* **Information supplied**:
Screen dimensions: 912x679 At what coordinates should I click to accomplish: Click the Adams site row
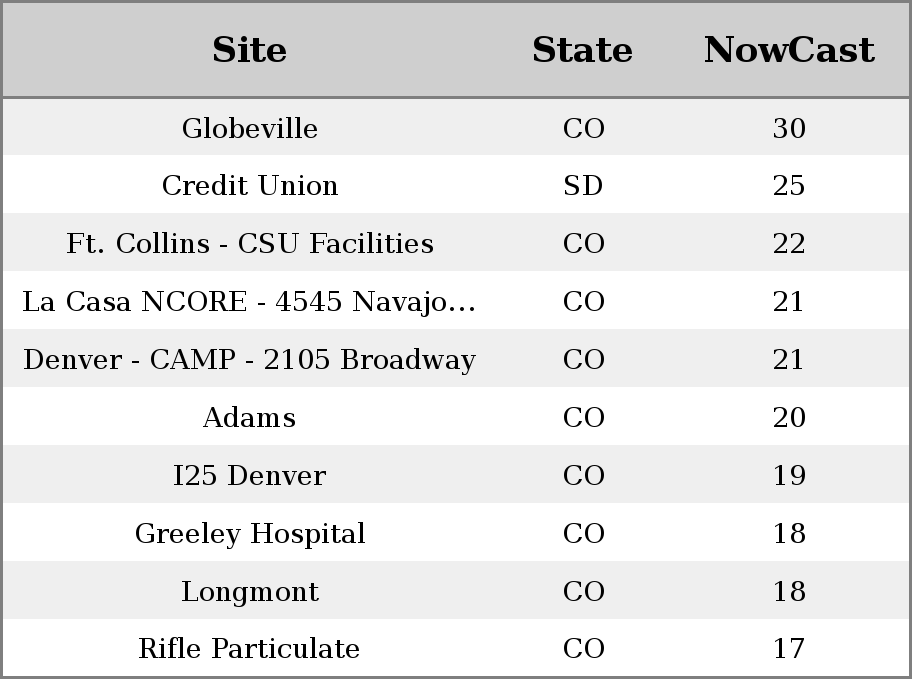click(456, 417)
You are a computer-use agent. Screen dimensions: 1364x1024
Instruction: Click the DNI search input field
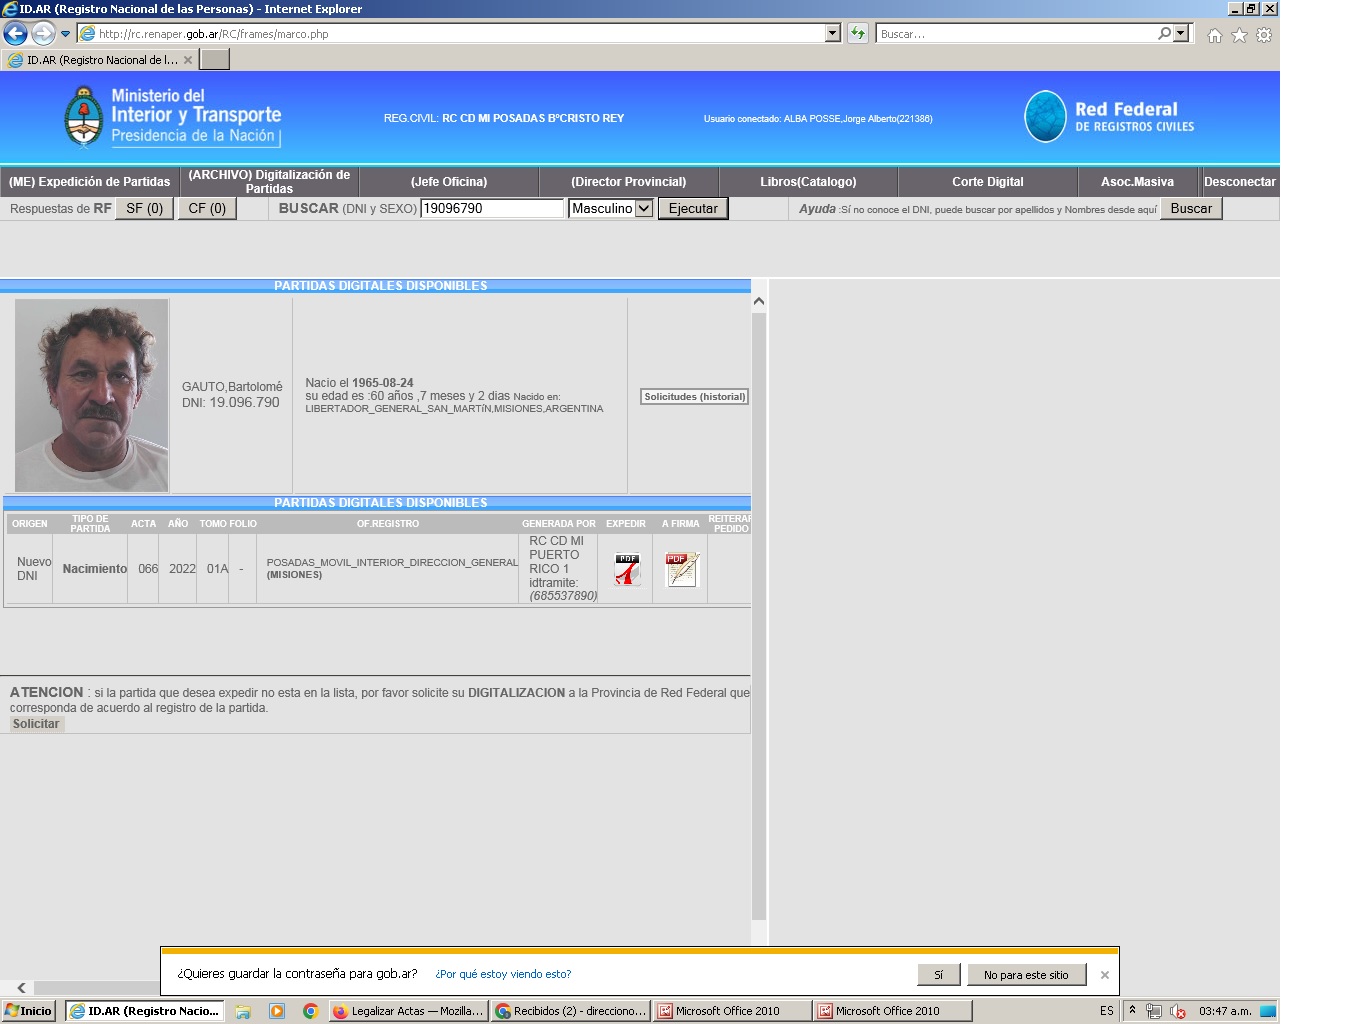pyautogui.click(x=491, y=209)
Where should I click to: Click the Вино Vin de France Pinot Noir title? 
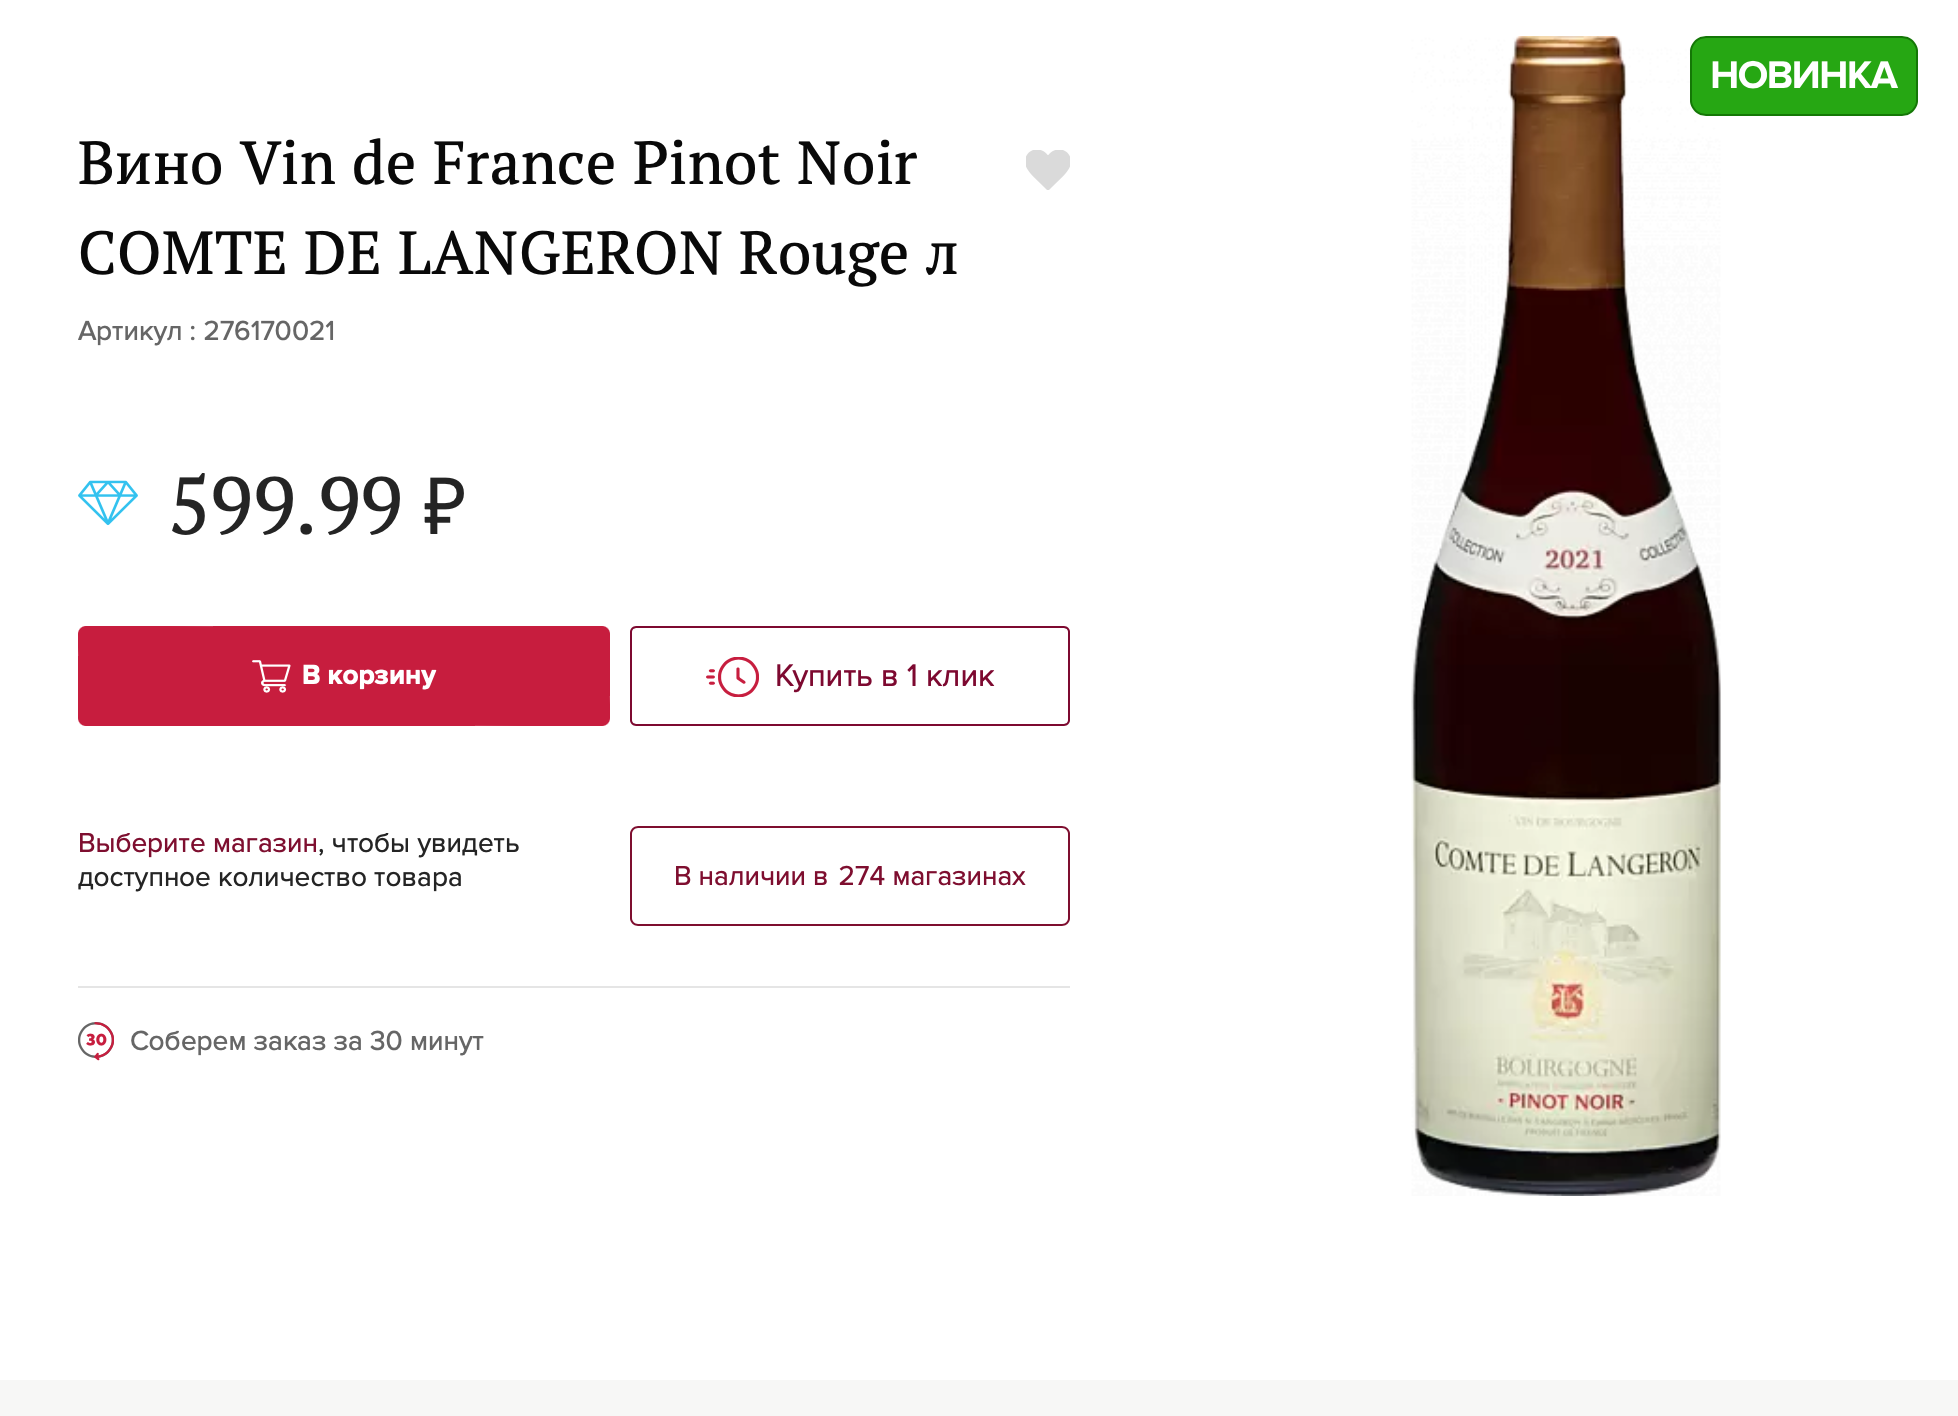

* **What is expected**: Print the entries above exactly, leaving pictures out.

* **Written answer**:
Screen dimensions: 912x679 At what coordinates should I click to accomplish: Click the Adams site row
click(456, 417)
You are a computer-use agent. Screen dimensions: 1364x1024
Instruction: Click the DNI search input field
pyautogui.click(x=491, y=209)
Where should I click to: Click the Вино Vin de France Pinot Noir title? 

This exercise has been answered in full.